Pesanan partai besar dari perusahaan konstruksi dan properti pelat merah bahkan datang tanpa perlu Ilham menawarkan diri. “Kebanyakan mereka pesan roster untuk proyek rumah susun,” sebutnya.
Tapi, bukan berarti usaha Omah Bata ini selalu berjalan baik-baik saja. Pada 2015, Ilham sempat puyeng tujuh keliling lantaran tak punya uang untuk membayar pegawai, walau hanya empat orang. Keuangannya defisit saat itu.
Pasalnya, dalam berbisnis dia bermodal kepercayaan dan kekeluargaan. Meski pembayaran belum lunas, boleh tetap ambil barang. Dia sendiri juga mengambil barang ke mitra kadang bayarnya belakang.

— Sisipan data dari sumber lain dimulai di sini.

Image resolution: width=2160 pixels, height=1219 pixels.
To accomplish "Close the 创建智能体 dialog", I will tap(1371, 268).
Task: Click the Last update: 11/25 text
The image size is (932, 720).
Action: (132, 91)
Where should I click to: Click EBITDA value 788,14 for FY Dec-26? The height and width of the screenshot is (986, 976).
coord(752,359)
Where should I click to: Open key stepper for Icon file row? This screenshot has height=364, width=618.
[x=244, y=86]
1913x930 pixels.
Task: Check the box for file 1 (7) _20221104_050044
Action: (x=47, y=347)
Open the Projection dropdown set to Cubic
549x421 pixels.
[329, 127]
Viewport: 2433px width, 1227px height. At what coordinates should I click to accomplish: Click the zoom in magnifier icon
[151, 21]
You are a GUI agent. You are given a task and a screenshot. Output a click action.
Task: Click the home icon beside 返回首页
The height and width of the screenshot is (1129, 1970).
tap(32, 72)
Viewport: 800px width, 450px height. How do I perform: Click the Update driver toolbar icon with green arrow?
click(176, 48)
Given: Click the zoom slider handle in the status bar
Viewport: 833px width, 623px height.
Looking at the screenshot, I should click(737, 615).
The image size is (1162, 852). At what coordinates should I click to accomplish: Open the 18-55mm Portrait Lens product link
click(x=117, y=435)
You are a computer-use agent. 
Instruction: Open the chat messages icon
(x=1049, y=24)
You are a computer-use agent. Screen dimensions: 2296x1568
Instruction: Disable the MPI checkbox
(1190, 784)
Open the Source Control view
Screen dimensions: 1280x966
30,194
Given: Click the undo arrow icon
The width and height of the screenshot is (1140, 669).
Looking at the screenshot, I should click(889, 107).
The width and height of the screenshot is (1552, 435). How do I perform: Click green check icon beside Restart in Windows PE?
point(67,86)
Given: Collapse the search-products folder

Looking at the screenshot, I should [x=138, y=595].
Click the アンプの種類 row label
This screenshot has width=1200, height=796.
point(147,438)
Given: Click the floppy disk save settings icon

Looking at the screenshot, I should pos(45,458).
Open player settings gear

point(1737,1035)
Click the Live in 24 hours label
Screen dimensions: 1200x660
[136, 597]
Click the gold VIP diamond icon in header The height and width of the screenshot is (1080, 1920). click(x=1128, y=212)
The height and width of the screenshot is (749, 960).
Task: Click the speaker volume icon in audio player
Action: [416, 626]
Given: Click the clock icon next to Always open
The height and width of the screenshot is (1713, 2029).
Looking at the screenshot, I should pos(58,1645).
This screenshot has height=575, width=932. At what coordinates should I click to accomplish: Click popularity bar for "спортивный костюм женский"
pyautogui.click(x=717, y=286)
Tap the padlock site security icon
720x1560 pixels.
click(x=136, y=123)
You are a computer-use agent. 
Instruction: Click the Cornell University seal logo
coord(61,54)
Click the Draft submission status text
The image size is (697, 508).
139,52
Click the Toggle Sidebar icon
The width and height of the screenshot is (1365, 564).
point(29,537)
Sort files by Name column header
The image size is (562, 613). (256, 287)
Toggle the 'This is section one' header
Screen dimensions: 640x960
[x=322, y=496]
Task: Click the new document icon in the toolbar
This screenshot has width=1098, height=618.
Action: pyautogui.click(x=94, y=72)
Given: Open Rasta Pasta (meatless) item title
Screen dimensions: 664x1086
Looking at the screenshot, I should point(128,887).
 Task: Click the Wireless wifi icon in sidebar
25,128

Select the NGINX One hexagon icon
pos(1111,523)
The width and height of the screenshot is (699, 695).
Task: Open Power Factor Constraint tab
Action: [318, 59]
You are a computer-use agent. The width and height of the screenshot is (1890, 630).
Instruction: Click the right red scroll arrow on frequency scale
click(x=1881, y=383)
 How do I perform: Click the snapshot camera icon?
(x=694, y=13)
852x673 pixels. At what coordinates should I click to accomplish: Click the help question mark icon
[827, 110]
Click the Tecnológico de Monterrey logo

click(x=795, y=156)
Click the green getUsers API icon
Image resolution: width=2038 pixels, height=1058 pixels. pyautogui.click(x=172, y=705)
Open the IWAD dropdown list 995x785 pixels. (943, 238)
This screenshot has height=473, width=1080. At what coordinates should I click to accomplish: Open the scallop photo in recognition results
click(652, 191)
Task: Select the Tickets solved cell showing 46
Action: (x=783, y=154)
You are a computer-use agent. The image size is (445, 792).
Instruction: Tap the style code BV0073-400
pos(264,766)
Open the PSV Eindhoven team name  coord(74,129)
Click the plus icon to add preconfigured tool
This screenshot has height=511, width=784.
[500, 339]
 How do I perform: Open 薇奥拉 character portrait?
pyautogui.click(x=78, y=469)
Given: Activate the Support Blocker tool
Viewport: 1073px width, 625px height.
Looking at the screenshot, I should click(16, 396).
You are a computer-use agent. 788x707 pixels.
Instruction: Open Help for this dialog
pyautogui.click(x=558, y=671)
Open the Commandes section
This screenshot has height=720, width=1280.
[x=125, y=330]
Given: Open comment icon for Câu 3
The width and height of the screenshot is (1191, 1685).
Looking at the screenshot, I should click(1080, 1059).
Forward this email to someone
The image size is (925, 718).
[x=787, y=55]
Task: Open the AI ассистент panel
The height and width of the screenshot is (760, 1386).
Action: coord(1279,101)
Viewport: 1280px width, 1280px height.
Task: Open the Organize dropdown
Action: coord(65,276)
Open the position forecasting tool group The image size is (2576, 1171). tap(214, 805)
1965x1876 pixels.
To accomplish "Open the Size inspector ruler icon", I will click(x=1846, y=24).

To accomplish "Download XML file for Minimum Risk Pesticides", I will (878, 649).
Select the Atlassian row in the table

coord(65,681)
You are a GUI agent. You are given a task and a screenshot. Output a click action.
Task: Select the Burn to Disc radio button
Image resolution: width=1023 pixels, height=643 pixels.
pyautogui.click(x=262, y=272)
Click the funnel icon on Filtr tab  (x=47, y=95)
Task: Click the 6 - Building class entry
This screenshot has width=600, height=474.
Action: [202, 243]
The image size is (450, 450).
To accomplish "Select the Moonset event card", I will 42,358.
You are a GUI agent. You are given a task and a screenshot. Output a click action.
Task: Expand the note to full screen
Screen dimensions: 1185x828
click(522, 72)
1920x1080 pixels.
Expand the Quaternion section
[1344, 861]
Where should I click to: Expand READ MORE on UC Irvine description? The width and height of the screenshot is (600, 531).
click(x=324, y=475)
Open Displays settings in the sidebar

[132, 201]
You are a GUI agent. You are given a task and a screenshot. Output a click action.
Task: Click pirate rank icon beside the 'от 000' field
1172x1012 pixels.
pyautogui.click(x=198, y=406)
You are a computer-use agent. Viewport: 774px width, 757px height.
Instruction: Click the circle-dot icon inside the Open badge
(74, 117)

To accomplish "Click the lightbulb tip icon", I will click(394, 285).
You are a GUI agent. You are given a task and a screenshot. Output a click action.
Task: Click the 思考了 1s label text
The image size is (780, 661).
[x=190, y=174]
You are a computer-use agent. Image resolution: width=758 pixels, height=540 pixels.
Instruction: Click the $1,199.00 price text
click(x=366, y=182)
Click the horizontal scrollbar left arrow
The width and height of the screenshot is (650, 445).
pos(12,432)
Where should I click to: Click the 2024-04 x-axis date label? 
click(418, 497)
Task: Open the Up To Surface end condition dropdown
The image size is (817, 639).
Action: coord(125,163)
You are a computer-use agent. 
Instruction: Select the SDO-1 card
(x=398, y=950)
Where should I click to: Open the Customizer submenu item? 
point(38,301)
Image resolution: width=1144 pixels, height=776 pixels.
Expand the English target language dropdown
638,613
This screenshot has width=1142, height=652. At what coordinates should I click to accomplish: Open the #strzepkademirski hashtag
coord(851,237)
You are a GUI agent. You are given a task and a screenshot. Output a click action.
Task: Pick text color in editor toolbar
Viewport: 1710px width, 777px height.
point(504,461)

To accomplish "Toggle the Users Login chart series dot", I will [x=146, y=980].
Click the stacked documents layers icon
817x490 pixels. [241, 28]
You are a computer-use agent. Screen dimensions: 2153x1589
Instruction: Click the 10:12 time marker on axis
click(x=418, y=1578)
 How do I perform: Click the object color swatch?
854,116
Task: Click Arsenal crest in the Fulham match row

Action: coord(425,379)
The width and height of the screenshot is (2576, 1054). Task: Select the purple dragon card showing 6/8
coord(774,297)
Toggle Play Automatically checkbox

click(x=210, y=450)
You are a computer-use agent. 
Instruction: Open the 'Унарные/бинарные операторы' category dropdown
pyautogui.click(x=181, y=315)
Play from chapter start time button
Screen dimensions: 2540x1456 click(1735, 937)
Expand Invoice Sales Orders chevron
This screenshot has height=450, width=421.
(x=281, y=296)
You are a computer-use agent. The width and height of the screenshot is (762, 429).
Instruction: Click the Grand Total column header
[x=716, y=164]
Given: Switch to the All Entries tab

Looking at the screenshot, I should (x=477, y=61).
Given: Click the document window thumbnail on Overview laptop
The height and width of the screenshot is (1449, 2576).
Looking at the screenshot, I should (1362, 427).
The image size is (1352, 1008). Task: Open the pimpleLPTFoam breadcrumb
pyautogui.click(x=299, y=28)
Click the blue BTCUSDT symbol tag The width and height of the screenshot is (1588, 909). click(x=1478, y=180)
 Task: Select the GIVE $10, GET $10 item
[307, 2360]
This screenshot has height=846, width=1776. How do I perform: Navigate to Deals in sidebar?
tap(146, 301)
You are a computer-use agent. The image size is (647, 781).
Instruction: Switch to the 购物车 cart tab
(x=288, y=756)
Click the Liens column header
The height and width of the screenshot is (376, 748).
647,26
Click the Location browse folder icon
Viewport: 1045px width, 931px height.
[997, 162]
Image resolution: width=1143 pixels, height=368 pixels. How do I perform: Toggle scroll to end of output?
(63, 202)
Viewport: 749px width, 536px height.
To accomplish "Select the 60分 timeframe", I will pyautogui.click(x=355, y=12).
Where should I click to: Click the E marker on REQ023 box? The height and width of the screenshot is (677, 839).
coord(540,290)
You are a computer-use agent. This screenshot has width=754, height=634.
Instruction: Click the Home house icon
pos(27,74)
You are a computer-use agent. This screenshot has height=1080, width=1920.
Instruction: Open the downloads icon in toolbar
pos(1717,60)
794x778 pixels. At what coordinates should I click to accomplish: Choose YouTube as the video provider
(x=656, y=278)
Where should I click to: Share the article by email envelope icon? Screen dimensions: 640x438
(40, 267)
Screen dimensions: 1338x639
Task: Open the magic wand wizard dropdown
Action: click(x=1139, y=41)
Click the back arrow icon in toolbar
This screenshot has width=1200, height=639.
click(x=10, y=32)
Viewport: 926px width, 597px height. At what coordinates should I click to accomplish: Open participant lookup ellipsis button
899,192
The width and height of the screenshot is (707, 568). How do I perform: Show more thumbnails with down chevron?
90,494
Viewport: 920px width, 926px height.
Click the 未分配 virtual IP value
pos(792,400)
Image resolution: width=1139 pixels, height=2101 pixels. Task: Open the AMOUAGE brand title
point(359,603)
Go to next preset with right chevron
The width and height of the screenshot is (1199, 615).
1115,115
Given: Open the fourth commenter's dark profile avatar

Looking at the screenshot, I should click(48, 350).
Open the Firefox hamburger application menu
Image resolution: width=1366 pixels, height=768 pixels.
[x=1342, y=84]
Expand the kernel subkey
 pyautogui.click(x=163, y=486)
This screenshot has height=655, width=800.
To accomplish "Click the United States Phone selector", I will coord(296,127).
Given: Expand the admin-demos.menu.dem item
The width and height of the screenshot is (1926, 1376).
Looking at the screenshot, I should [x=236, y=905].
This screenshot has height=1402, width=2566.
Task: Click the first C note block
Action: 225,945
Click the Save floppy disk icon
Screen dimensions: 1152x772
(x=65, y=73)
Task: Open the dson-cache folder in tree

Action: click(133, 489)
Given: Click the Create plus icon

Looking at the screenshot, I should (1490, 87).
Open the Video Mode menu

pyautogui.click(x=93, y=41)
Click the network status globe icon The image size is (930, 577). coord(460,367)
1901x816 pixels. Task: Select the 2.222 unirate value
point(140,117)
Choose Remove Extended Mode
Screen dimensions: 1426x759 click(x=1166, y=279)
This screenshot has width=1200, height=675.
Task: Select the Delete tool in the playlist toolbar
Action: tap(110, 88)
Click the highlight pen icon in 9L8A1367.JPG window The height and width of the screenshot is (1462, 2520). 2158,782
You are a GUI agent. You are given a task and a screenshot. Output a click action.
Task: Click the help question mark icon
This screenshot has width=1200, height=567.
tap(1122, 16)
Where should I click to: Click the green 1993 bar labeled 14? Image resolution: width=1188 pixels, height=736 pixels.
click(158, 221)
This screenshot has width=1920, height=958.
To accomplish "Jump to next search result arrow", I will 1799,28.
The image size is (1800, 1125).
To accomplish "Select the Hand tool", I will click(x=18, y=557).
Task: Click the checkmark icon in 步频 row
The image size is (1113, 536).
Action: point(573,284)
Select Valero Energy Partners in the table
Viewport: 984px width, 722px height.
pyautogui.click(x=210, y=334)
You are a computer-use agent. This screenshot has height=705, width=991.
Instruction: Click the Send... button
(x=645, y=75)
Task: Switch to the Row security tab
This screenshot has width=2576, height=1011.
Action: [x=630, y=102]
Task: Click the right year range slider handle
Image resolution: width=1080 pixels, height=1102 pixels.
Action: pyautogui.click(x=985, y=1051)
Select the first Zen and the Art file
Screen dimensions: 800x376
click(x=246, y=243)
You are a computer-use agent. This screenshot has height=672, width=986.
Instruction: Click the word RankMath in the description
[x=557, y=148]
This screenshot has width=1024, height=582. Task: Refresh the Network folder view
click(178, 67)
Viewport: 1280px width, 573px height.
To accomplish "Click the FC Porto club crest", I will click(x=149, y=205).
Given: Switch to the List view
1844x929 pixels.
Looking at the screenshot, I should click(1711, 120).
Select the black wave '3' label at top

Selain itu, Ilham mengikuti cara sang ibu. “Dulu, kan, ibu saya juga begitu, tapi masih eksis saja usahanya. Jadi, pelanggan bisa nyaman dan mereka akan balik lagi ke kita, meski barang yang dulu belum bayar,” jelasnya.
Karena itu, kas Ilham sempat kosong bahkan defisit. Akhirnya, demi tetap membayar gaji karyawannya, ia menggadaikan mobil senilai Rp 50 juta. “Cuma setelah gadai mobil, saya malah kewalahan bayar bunga yang gede banget. Jadi sampai sekarang, kapok deh pakai sistem utang gadai,” tegas dia.
Beruntung, Ilham mendapat pesanan tak terduga dari luar kota, yakni Riau menjelang bulan puasa tahun 2015. Order yang masuk total mencapai 130.000 buah bata hias. Sampai sekarang pesanan dari Riau masih datang, juga dalam jumlah besar sekali order.
Ke depan, sambil terus membuat desain baru yang kini sudah mencapai ratusan, Ilham berencana masuk ke produk roster keramik dan kayu. Dan, agar bisa menembus pasar ekspor dalam jumlah besar, dia bakal melengkapi produknya dengan sertifikat akreditasi nasional.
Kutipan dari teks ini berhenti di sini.